Audit du secteur pétrolier au Niger : entre espoirs de refondation et zones d’ombre
Depuis l’avènement du Conseil national pour la sauvegarde de la Patrie (CNSP), l’audit du secteur pétrolier est présenté comme un chantier majeur de la refondation. Ressource stratégique par excellence, le pétrole nigérien est censé constituer un levier de souveraineté économique. Mais les révélations récentes et les attentes des citoyens laissent entrevoir un dossier sensible, où promesses de transparence et résistances politiques s’entrecroisent.
Dès 2024, le gouvernement a annoncé le recrutement d’un cabinet international pour auditer la SORAZ (raffinerie de Zinder) et la SONIDEP. L’objectif affiché : mettre fin à l’opacité, harmoniser les contrats, contrôler les coûts et renforcer la sous-traitance locale. Un discours salué comme une rupture avec des décennies de gestion contestée.

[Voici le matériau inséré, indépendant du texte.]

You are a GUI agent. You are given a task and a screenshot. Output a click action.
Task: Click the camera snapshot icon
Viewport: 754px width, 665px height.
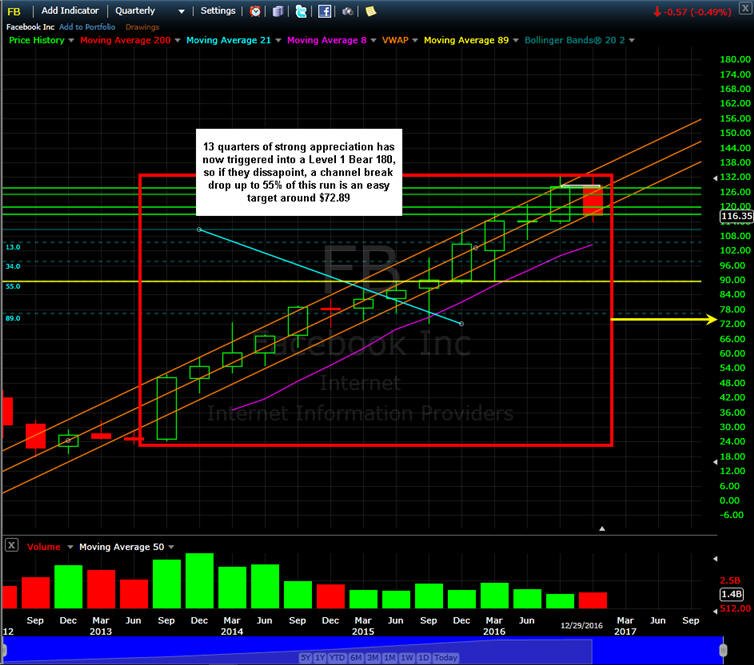347,11
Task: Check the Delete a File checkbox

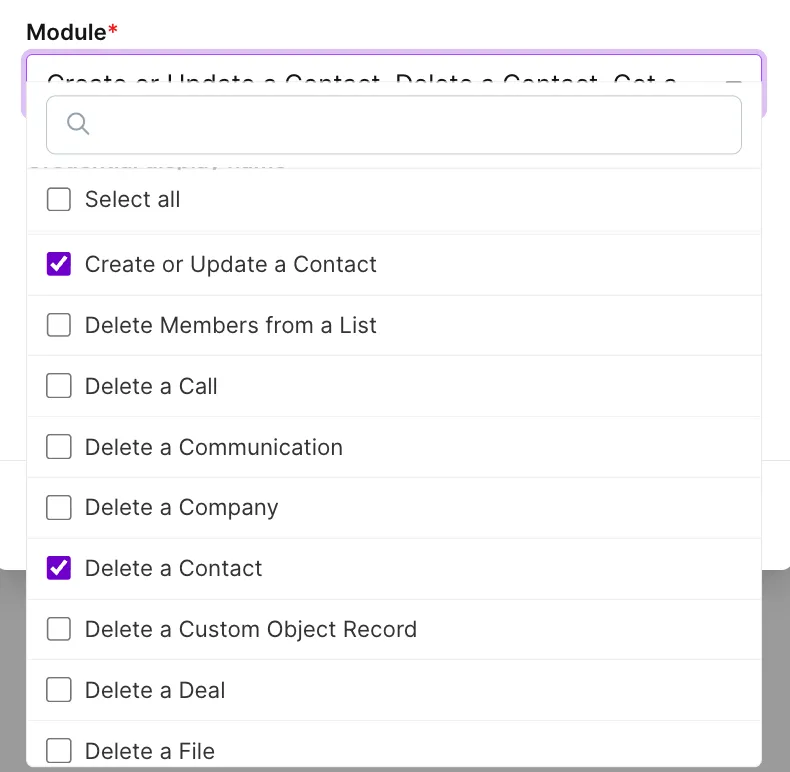Action: pos(59,751)
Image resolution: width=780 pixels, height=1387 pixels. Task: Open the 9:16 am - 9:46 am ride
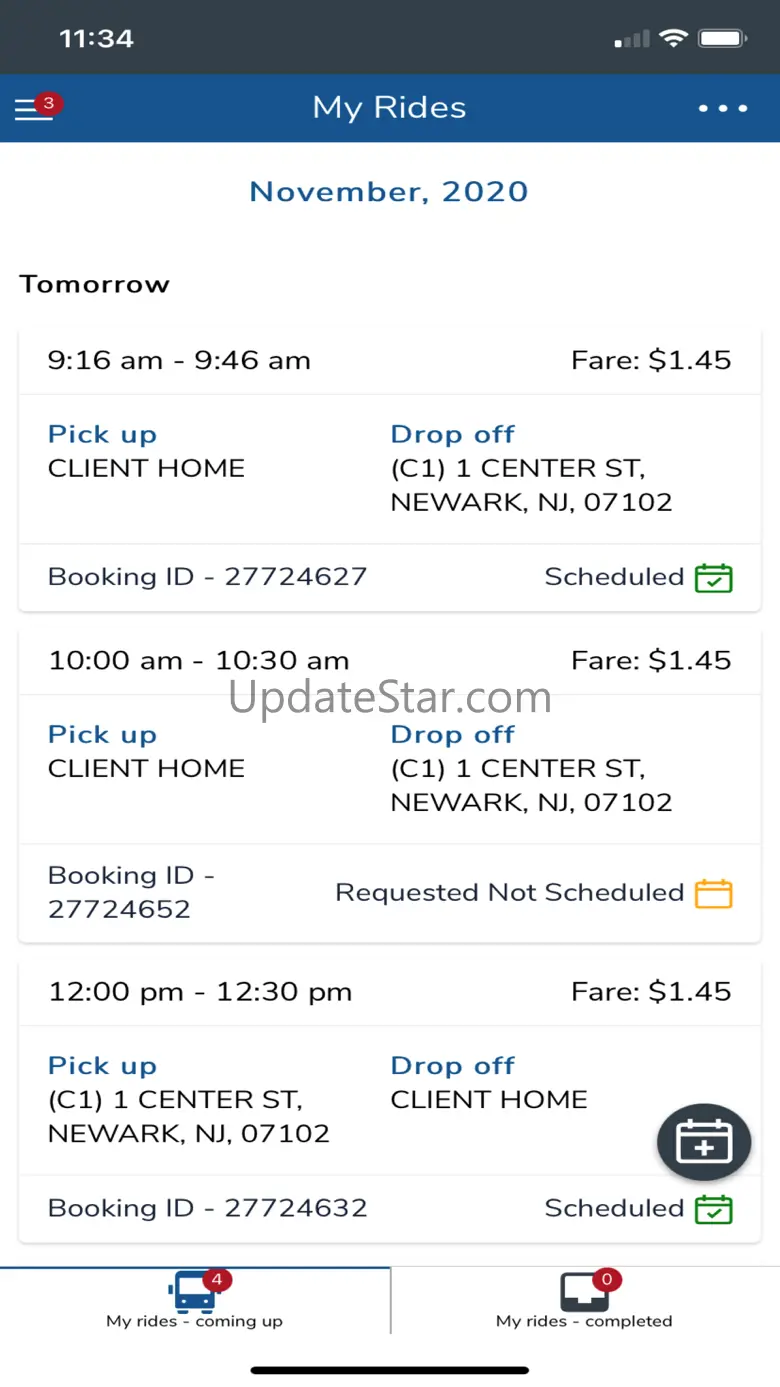[180, 361]
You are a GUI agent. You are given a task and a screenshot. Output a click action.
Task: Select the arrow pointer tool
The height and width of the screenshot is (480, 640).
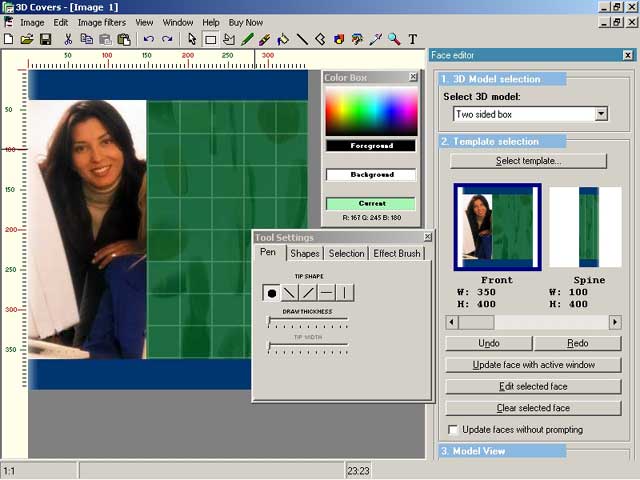(193, 39)
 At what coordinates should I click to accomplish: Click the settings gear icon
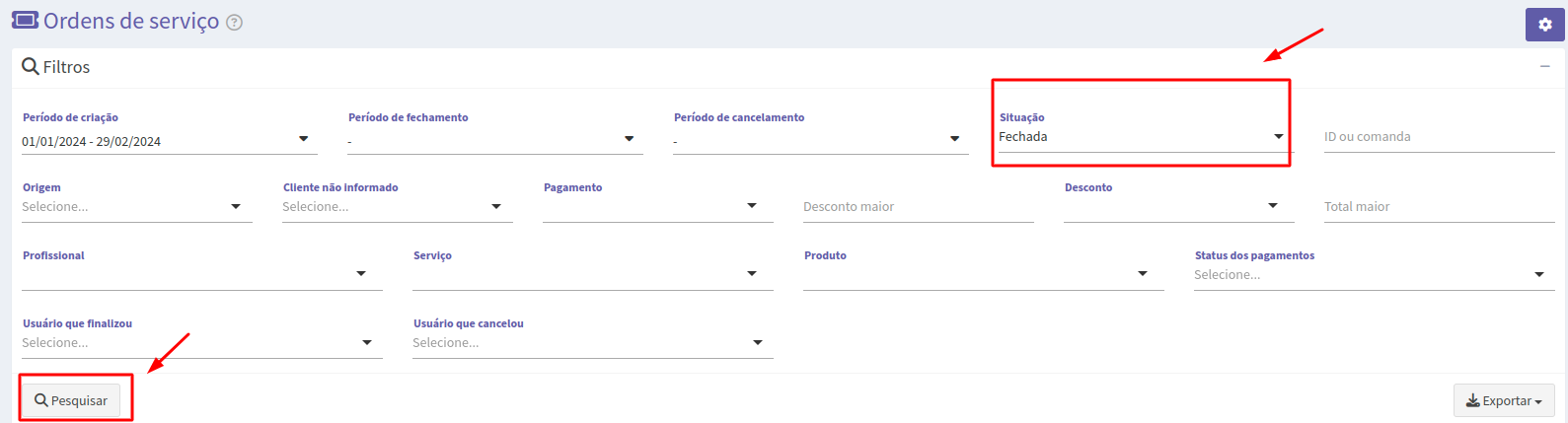click(1545, 25)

Des révélations explosives
Selon des sources crédibles le rapport d’audit en cours de traitement serait « plus explosif encore » que celui du ministère de la Défense en 2020. Il mettrait en lumière :
- Des barils de pétrole non déclarés, estimés à près de 15 000 barils par jour détournés sur plus d’une décennie, soit un manque à gagner colossal évalué à plus de 2 800 milliards de francs CFA.
- Des dettes croisées : la SONIDEP devrait à la SORAZ plus de 240 milliards de francs CFA, conséquence d’une gestion opaque et de circuits parallèles.

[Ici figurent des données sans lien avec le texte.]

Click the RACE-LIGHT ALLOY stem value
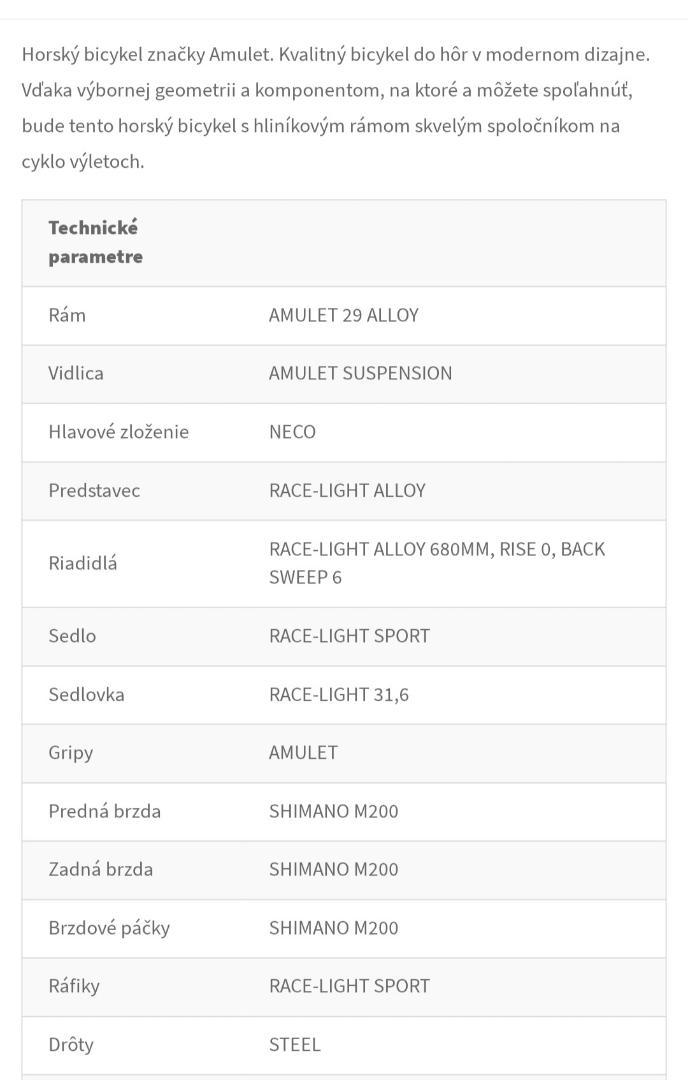688x1080 pixels. (347, 490)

- Des contrats opaques conclus avec des multinationales, permettant à des cercles restreints de capter l’essentiel des bénéfices, au détriment du budget national.
Ces éléments viendraient confirmer ce que dénoncent depuis longtemps plusieurs observateurs : la mise en place d’une véritable dynastie politico-économique autour de l’or noir, difficile à déloger même après la transition.

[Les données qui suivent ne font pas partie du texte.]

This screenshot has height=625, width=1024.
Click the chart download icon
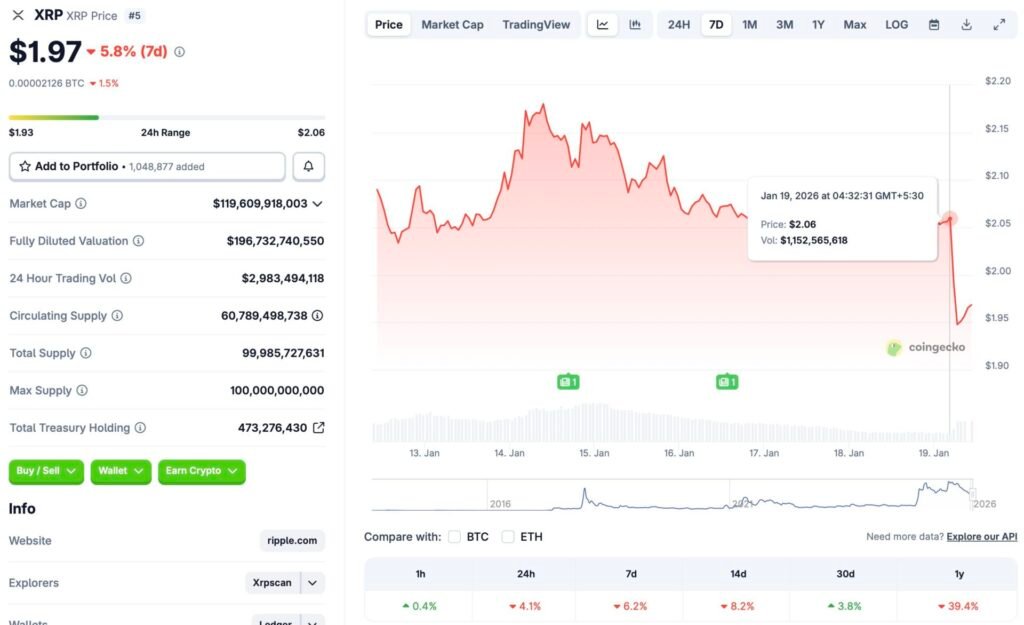pyautogui.click(x=966, y=24)
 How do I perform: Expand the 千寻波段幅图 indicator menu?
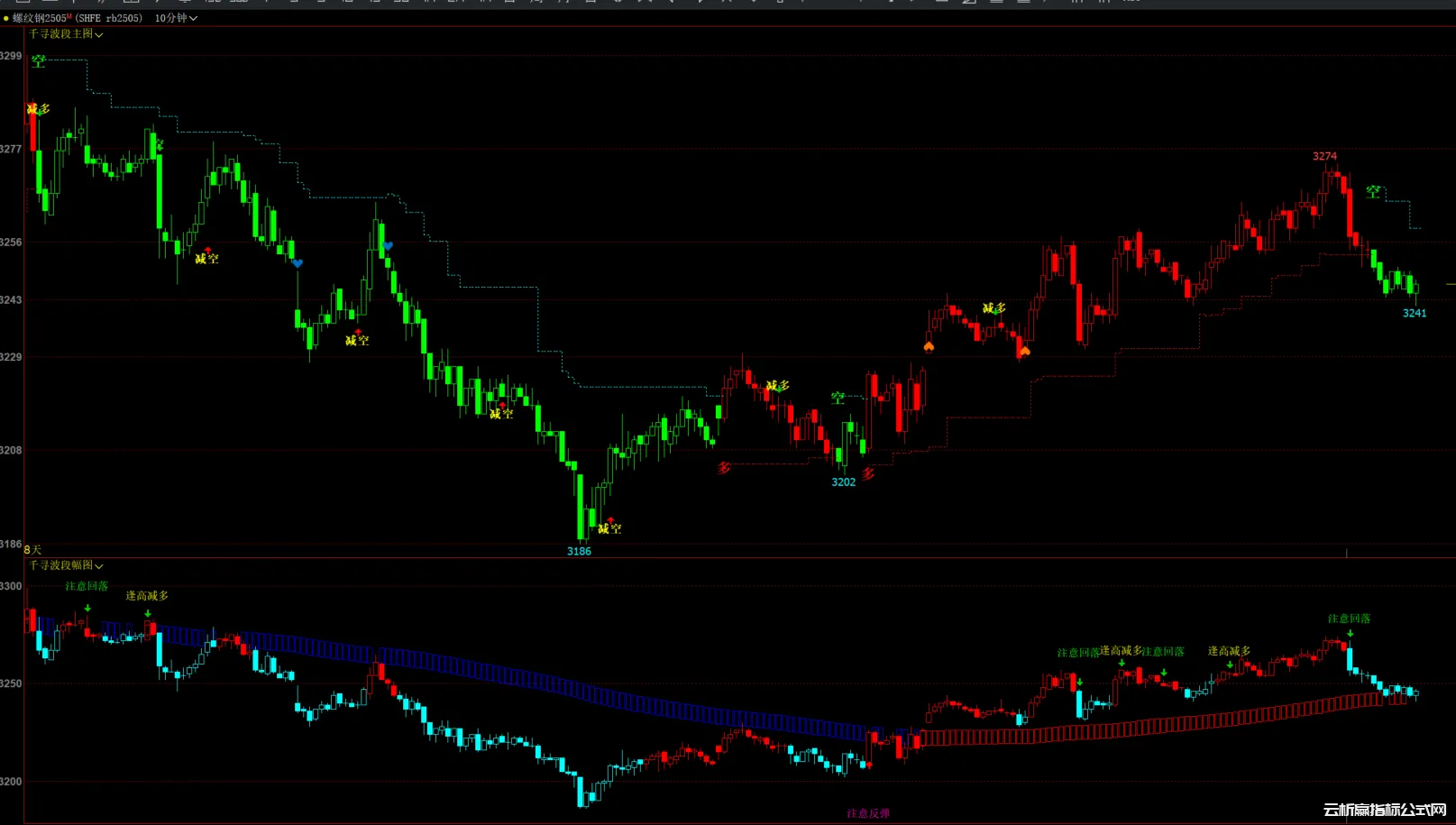click(x=66, y=565)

Le silence officiel et ses ambiguïtés
Pour l’heure, le CNSP n’a pas communiqué officiellement sur l’intégralité du rapport. La Coldeff (Commission de lutte contre les infractions économiques, financières et fiscales), pourtant compétente pour instruire ces dossiers, a été affaiblie par des limites juridiques et même par une récente dissolution de son bureau. Beaucoup y voient une manœuvre politique liée au caractère compromettant du rapport pétrolier.
Certains médias évoquent également la disparition de documents sensibles, voire des incendies suspects dans des locaux administratifs. Autant d’éléments qui nourrissent le doute sur la volonté réelle d’aller au bout de l’audit.
Enjeux politiques et souveraineté nationale
Au-delà des chiffres et des scandales, l’audit du secteur pétrolier pose trois questions cruciales :
- Crédibilité de la refondation : sans transparence sur le pétrole, les discours de rupture risquent d’apparaître comme une simple répétition du passé.
- Recouvrement des fonds publics : si les montants évoqués (plusieurs milliers de milliards de francs CFA) étaient confirmés, leur récupération pourrait transformer les capacités budgétaires du pays.
- Confiance populaire : les Nigériens attendent que la manne pétrolière serve enfin le bien-être collectif, et non des intérêts particuliers.
Vers une refondation réelle ou une répétition ?
L’audit du secteur pétrolier est une opportunité historique pour restaurer la confiance, asseoir la souveraineté et redonner un sens au mot « refondation ».
La richesse pétrolière appartient au peuple nigérien. Reste à savoir si, cette fois, la lumière sera réellement faite.